Correlation is a technique that helps to identify if there is a relationship between two sets of data (typically an input and output of a process). Nb: It’s important to remember that Correlation helps to establish if a mathematical relationship exists, but this doesn’t necessarily mean that a causal relationship exists – a subject for a future newsletter!
The first step of Correlation is to use a graphical technique – the scatter plot – to investigate whether there appears to be a correlation. Consider the following scatter plots shown on the right. Do you think they demonstrate a correlation?
Generally, we’re looking for two aspects when considering if a scatter plot demonstrates a correlation:
1) The angle of the slope (if any) – an upward slope indicates a direct relationship between the input and output, and a downward slope indicates an inverse relationship.
2) The degree to which the points are tightly clustered – the tighter the clustering of the points, the stronger the (mathematical) relationship between the input and output.

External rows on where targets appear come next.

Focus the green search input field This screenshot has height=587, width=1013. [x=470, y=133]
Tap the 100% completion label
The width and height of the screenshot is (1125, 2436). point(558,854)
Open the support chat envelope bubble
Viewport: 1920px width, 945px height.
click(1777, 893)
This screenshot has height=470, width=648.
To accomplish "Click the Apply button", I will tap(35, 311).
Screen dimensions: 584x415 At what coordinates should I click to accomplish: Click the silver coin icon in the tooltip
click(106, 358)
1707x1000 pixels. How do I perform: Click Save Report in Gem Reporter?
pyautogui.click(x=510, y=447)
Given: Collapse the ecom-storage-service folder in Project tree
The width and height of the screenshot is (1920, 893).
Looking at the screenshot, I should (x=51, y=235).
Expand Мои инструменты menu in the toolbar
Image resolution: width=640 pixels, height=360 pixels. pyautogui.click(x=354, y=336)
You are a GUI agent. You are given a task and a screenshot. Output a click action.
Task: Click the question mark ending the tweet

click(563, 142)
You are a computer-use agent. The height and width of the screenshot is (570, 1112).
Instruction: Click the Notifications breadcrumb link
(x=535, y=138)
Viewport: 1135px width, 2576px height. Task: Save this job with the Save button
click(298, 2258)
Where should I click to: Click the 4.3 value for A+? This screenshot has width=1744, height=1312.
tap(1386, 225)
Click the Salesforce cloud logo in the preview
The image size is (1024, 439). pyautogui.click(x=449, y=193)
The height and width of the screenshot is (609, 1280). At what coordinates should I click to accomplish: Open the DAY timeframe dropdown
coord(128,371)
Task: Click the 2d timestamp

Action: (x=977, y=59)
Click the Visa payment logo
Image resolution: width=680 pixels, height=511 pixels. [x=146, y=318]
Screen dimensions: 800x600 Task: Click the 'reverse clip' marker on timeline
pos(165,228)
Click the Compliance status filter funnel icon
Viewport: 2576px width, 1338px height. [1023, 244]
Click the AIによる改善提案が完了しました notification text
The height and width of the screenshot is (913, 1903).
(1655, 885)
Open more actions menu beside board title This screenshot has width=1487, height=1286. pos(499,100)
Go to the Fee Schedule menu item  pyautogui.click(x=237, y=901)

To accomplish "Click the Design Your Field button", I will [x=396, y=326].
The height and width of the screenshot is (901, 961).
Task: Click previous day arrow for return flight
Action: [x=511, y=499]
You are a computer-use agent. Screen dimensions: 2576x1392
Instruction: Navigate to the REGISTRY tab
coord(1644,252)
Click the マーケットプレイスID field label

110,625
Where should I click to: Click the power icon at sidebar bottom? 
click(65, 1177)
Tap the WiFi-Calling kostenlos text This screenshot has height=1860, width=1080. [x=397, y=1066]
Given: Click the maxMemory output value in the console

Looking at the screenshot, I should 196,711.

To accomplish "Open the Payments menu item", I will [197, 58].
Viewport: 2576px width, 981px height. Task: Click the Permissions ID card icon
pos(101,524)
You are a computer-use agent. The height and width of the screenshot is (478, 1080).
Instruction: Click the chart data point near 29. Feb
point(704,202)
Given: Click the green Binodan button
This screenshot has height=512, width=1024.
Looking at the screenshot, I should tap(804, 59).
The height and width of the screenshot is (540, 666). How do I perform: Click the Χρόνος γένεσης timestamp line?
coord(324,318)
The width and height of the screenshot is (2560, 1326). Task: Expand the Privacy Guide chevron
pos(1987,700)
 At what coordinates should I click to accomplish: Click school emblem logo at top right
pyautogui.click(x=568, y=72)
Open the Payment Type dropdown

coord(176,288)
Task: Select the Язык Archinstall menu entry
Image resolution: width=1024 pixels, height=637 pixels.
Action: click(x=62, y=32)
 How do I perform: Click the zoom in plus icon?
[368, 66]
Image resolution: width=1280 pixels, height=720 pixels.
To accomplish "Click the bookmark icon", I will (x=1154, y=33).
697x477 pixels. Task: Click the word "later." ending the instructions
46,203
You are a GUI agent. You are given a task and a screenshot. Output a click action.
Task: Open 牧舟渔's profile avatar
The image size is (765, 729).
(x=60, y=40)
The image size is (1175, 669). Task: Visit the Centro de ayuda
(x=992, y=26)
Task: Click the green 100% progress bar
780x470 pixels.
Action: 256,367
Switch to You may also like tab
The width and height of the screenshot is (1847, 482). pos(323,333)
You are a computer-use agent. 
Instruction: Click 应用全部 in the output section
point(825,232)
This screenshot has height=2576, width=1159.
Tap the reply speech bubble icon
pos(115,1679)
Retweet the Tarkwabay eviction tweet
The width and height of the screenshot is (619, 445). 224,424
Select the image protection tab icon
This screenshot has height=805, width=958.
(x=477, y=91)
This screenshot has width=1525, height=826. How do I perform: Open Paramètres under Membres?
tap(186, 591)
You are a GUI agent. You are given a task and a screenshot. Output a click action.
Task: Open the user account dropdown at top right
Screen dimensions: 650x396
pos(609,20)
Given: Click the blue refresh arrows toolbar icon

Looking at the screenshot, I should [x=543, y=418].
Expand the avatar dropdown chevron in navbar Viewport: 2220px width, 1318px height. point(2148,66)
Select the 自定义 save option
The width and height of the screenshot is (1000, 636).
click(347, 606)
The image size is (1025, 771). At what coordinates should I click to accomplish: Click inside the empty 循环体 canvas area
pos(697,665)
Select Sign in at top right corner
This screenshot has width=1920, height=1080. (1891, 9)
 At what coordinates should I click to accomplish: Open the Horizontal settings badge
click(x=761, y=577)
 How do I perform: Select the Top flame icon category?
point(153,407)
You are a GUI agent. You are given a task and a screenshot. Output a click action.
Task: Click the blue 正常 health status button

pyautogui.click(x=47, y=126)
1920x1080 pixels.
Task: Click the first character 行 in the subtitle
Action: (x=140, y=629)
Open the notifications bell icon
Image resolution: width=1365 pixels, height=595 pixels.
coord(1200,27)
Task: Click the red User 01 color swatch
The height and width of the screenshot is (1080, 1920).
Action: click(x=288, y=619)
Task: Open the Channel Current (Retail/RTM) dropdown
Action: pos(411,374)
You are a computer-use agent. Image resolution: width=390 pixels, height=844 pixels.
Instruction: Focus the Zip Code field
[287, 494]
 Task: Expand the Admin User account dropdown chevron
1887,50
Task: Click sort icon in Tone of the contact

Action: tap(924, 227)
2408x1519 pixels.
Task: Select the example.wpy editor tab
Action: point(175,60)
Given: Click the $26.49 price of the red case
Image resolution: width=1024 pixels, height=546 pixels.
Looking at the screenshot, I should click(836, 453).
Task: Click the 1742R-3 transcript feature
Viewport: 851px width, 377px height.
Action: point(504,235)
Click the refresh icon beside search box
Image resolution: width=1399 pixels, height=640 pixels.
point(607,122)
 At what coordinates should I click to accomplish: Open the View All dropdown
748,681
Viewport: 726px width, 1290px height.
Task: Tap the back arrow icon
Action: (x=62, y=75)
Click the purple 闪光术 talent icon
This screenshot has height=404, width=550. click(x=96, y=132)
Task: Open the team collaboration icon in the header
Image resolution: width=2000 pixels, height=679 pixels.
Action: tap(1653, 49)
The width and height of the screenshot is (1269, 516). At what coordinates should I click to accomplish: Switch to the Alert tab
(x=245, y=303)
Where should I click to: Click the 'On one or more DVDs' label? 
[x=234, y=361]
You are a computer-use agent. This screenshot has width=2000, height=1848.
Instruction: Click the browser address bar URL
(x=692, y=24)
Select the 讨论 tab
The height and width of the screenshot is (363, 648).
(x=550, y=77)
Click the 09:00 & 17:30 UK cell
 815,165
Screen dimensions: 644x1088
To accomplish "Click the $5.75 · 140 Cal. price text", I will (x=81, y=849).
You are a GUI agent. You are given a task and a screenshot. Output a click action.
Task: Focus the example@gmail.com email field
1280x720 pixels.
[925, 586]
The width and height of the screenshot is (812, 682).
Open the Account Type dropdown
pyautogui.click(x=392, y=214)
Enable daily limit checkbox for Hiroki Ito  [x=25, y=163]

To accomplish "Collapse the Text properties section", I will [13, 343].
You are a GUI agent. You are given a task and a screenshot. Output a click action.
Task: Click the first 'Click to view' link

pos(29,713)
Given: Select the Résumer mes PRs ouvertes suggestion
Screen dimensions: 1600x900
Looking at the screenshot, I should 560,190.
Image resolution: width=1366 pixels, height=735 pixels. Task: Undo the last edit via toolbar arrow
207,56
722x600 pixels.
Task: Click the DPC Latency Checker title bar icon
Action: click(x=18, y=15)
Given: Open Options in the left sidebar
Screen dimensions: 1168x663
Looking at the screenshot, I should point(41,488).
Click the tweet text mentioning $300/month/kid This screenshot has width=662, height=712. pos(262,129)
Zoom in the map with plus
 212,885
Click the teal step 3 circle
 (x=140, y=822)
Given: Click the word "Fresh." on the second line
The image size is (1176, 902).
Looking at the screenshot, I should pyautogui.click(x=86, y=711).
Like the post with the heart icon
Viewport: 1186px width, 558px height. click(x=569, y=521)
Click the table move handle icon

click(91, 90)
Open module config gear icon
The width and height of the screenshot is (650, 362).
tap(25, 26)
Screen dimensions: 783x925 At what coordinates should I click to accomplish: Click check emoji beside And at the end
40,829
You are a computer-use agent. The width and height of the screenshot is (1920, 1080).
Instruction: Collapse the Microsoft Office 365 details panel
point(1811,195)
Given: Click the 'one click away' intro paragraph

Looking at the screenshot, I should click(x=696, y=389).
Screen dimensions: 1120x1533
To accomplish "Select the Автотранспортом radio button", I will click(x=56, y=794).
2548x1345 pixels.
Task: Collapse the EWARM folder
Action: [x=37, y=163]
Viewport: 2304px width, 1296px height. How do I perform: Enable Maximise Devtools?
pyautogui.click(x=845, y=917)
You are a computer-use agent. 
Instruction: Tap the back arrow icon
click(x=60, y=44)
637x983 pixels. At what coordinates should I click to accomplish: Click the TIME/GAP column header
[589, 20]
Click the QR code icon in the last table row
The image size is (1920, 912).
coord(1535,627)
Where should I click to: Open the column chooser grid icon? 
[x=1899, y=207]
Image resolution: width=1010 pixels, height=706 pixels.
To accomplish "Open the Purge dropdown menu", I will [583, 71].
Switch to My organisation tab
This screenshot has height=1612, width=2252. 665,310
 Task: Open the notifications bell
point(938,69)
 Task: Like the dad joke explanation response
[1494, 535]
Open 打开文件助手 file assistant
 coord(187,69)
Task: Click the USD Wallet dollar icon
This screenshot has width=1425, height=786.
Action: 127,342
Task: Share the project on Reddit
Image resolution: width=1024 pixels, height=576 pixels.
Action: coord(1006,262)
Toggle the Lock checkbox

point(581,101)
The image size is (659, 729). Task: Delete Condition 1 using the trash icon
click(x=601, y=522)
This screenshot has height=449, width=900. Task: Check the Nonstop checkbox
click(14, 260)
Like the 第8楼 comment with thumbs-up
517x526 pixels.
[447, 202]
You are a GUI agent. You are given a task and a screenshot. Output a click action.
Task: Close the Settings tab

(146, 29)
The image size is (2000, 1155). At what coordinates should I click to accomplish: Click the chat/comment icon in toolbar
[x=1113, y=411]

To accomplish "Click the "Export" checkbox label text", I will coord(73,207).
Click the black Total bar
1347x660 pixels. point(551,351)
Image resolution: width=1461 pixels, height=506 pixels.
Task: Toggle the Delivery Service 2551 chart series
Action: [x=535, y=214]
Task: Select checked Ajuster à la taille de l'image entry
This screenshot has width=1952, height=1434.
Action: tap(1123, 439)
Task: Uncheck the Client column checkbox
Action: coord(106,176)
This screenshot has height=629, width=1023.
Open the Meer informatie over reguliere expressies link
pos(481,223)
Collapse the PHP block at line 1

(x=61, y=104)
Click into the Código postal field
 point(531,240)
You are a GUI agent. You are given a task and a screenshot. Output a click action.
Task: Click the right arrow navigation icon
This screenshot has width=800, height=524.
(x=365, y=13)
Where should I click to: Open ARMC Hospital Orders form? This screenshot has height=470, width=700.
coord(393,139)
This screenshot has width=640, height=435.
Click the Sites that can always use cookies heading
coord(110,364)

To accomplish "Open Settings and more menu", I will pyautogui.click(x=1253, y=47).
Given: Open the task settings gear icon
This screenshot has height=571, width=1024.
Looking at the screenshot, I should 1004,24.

So, what is the Pearson Coefficient?
The Pearson Coefficient (r) aims to quantify the relationship that you can see on a scatter plot. It ranges from -1.0 to +1.0, where:
-1.0 is a very strong inverse relationship
0 indicates no relationship
+1.0 is a very strong direct relationship
In addition, Minitab also calculates a p-value that indicates if the Pearson Coefficient is statistically significant, which is discussed in a separate article.